In giving out a Parking Charge Notice, the parking operator is relying on the law of contract to make a claim for compensation. The total they ask for is to compensate for you breaching the contract you created when you parked on the land in question. According to the CAB, this payment ought to be fair and in line with the loss suffered by the company, although excessive charges are common. This is not a criminal matter despite any impression given to the contrary by the operator.

The operator has no right to claim a parking charge from you without first taking you to court, so if you deem there has been a lapse and you should not have been issued a ticket, you may want to dispute the charge with the parking company as soon as possible. You should ask them to make available proof of their case against you. If you fail to reach an agreement with them, then, as with all civil matters, it is up to the parking company to confirm their case in court, but it is advisable to seek advice from the Citizens Advice Bureau or a solicitor before things get to this point.

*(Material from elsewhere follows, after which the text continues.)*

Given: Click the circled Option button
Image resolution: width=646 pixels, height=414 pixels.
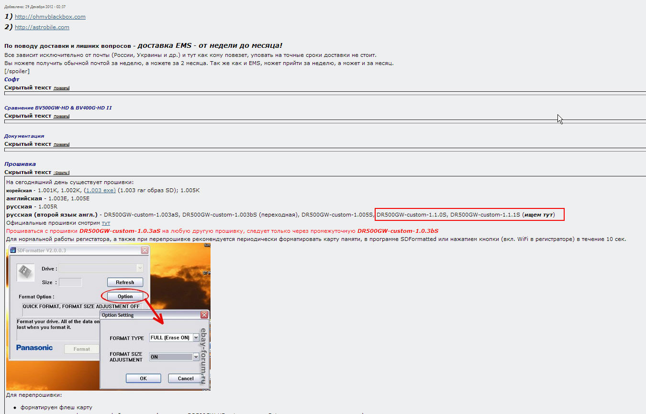Looking at the screenshot, I should point(125,296).
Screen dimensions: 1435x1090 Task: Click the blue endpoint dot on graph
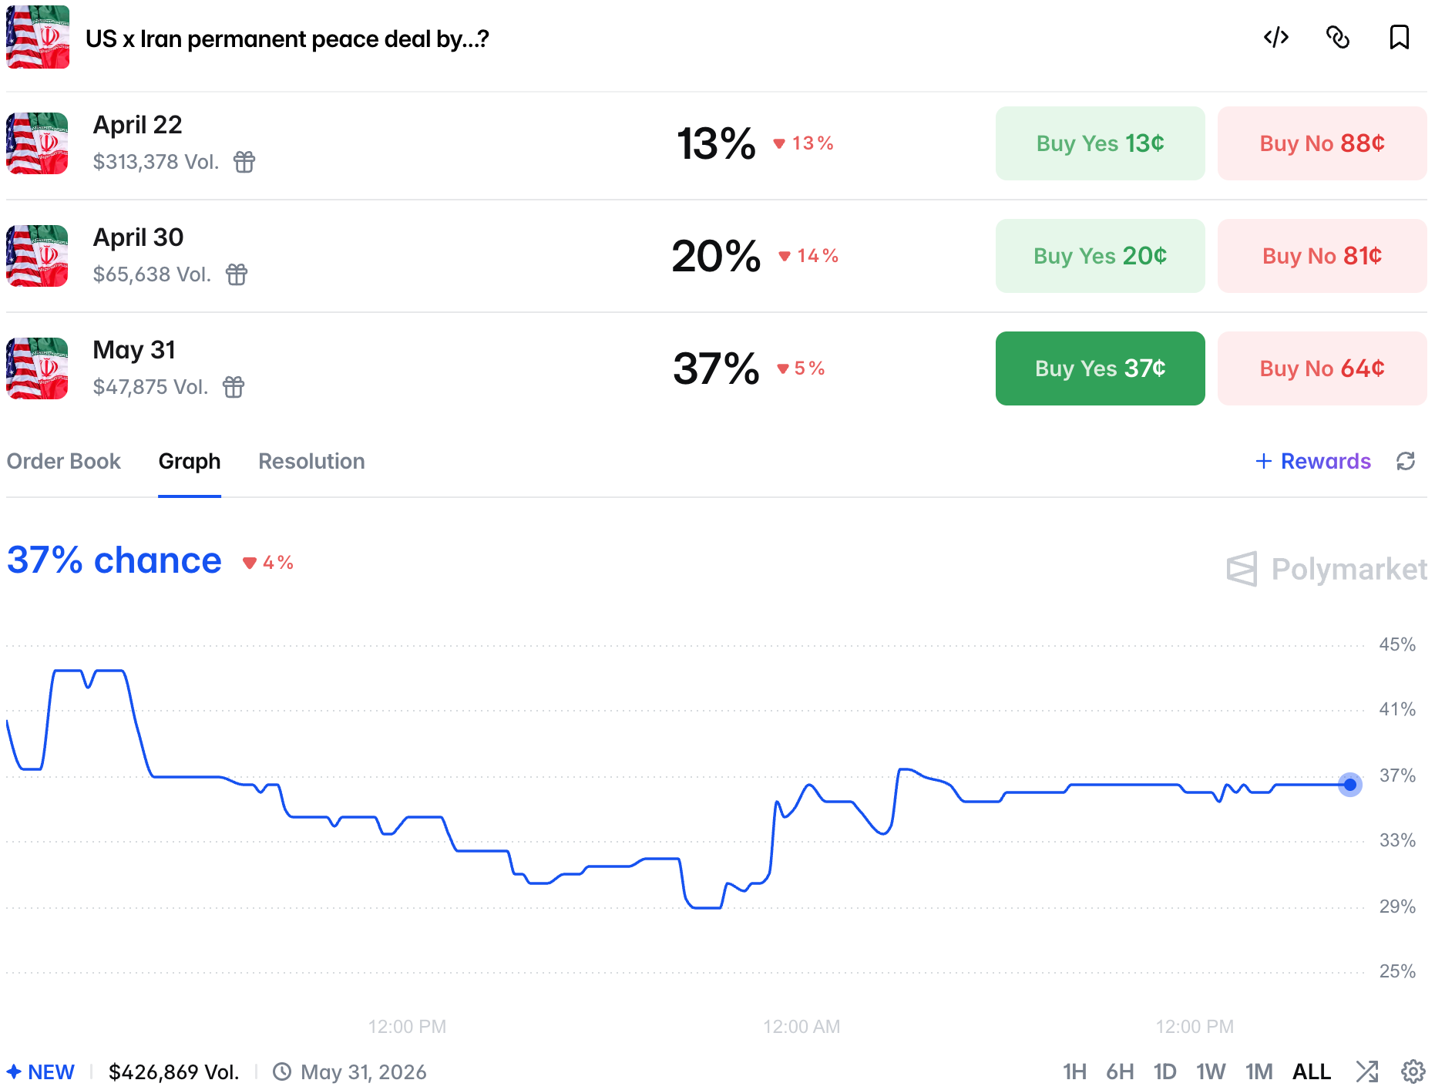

Take into account that the parking operator has to corroborate its case on the balance of probabilities.

It is also imperative to write down that, as things currently exist, the driver of the vehicle is the only person who can enter into a contract with the landowner. For that reason if you weren't the person driving you may wish to inform the parking company of this straight away. Just because you are the registered keeper of the vehicle, you are under no legal obligation to bestow the parking operator with any further info, as you would be with the police. In particular you do not have to identify the driver or supply his or her name and address.

Indeed if you are convinced that you have not parked in contravention of the regulations of the car park, you do not have to contact the parking company if you do not wish to do so as the obligation is on the parking company to prove its case. However you should let them know that you contest the notice as if not, you can expect a succession of letters from the company itself, debt collectors and solicitors, all warning of court action. However, the reality is that extremely few cases ever reach court because of the difficulties the private company has in proving its case. Consequently, the letters usually stop. Even if a case does reach court, the company may have trouble convincing a judge that the charge is just.

The bottom line is it's going to be very hard for these companies to demonstrate you are a guilty party in this. In 99.99% of cases the best thing to do is rip up the ticket and throw it away. We would advise not to contact the company (as you are handing them your details) or waste your time and money consulting a solicitor. Most of these companies do not provide proper signage - in other words they are easy to miss when you are busy thinking of all the things you want to buy.